- [Exercise objective] Which lines in the entries below contain the string "Open", counting case? Show each of those lines in full.

- [Data records]

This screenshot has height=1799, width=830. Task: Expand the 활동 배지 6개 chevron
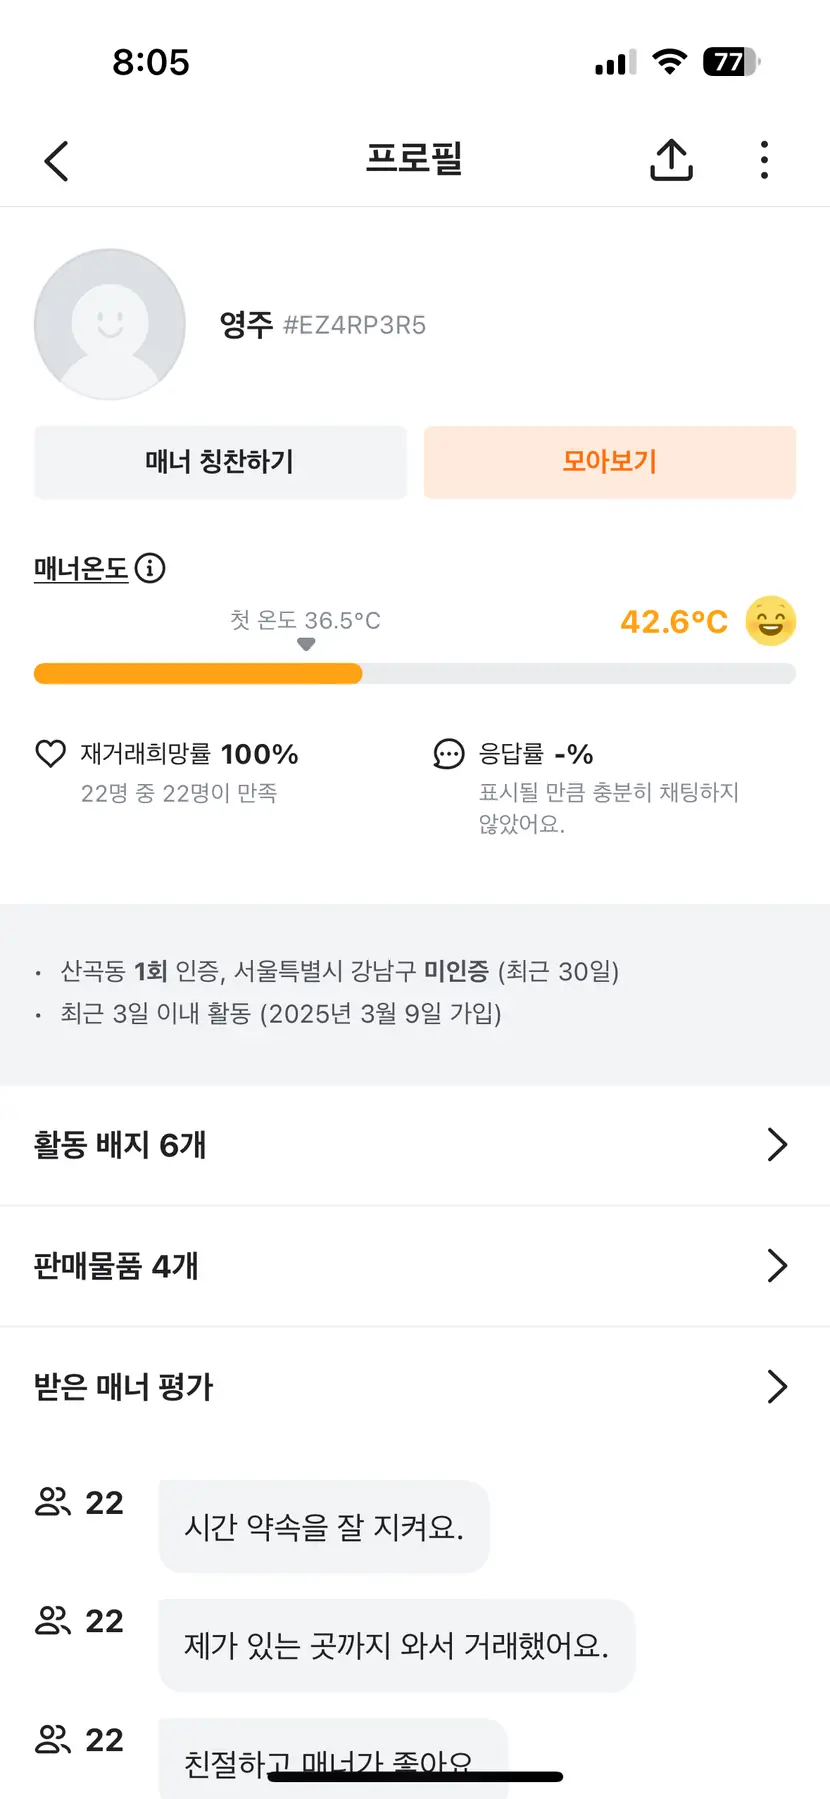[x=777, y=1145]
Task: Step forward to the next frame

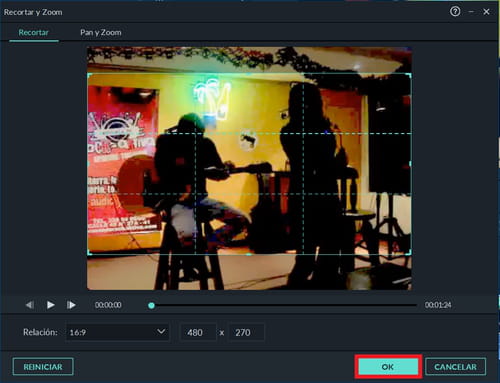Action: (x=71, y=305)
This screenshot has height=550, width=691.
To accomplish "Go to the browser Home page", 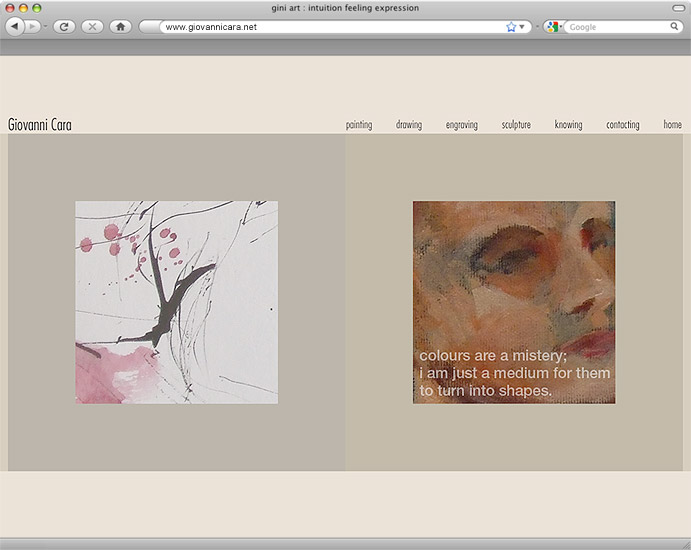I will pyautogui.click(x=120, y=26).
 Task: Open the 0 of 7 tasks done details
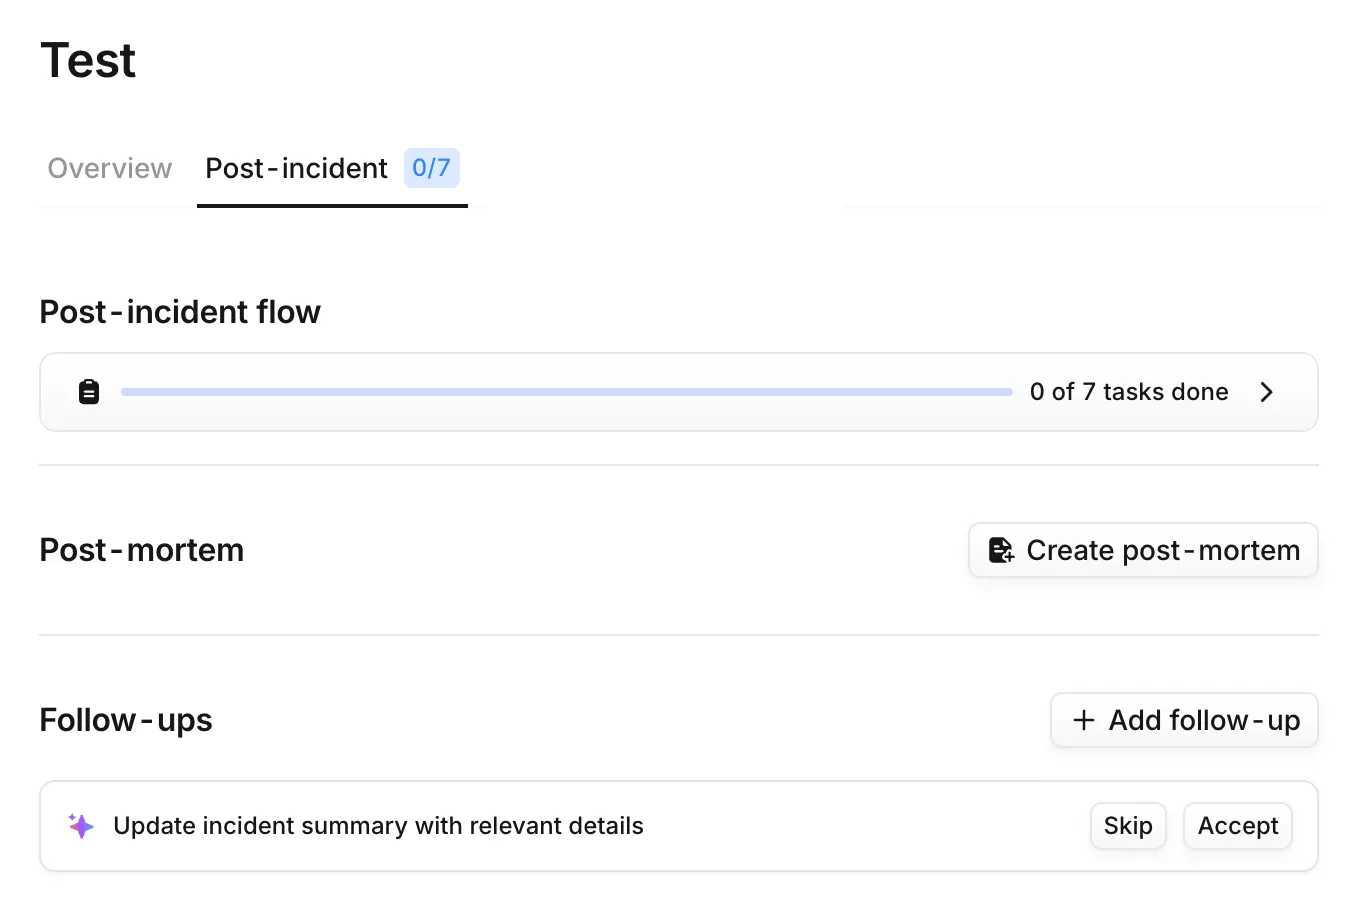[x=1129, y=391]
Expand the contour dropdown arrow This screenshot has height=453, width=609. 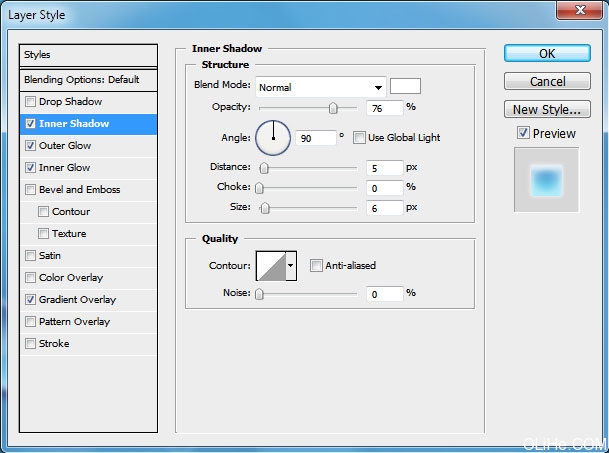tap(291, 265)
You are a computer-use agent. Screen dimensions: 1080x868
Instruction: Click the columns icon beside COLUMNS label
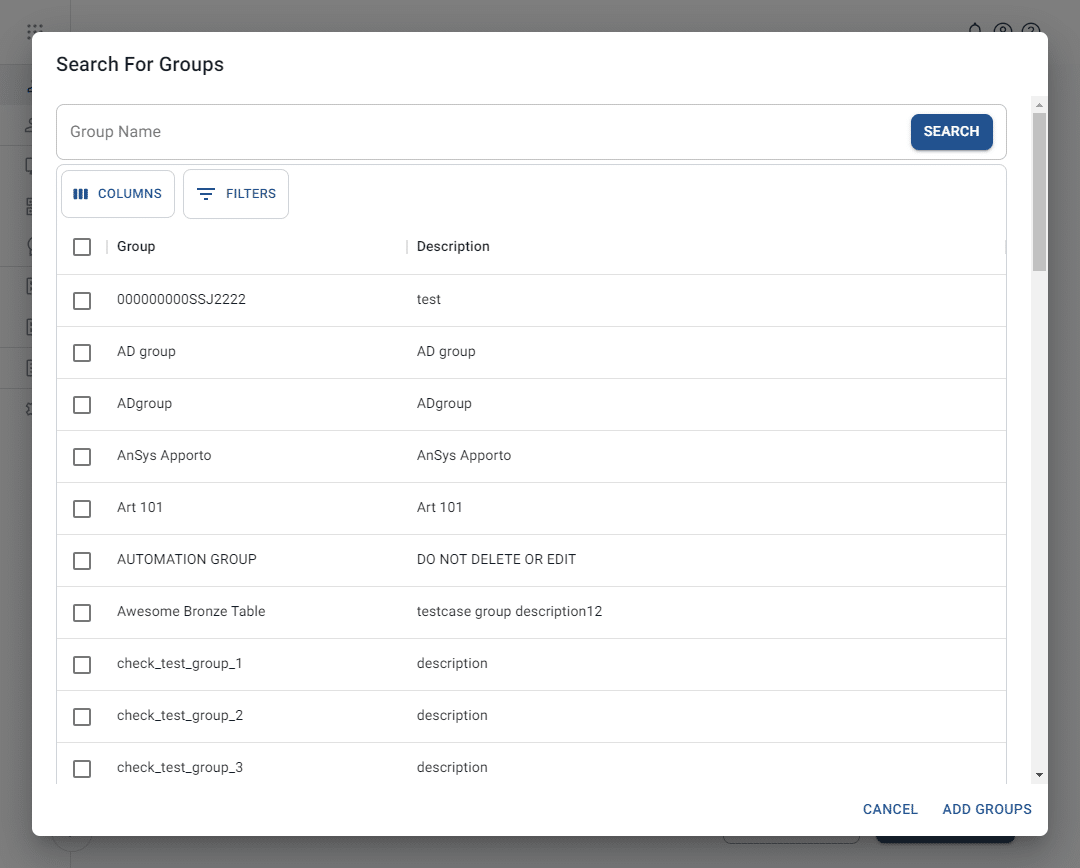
--
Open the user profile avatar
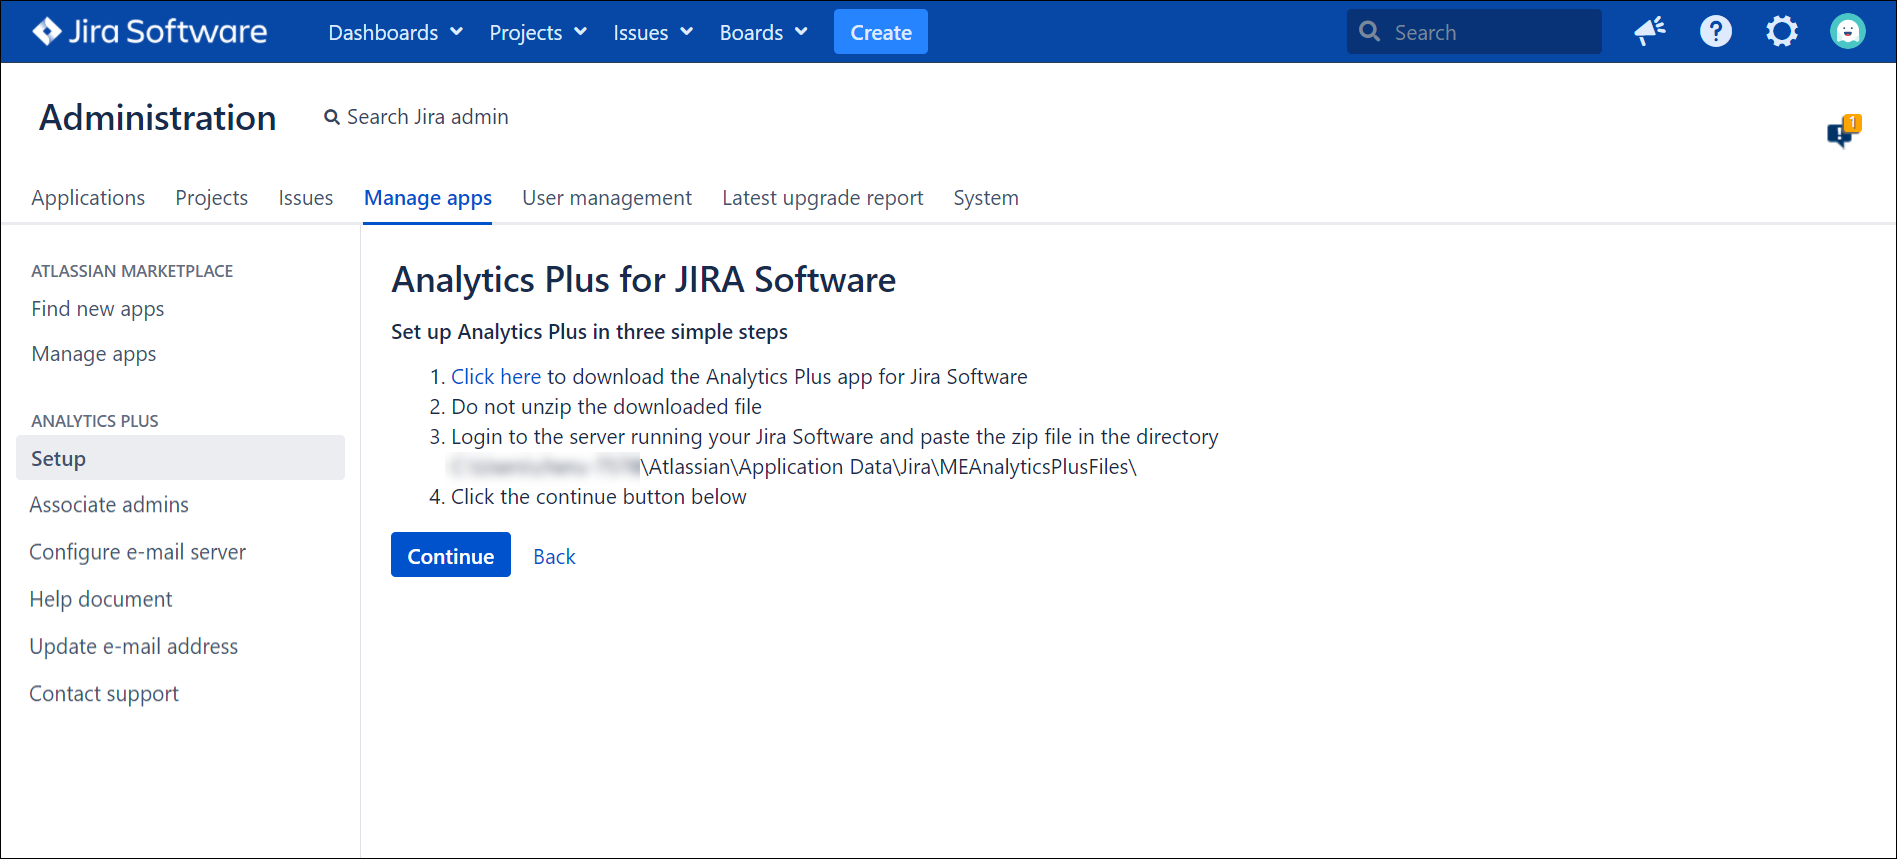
...
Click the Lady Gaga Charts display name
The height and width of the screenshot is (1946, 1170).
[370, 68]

- [Full answer]
 Task: Open the 0 of 7 tasks done details
Open the user profile avatar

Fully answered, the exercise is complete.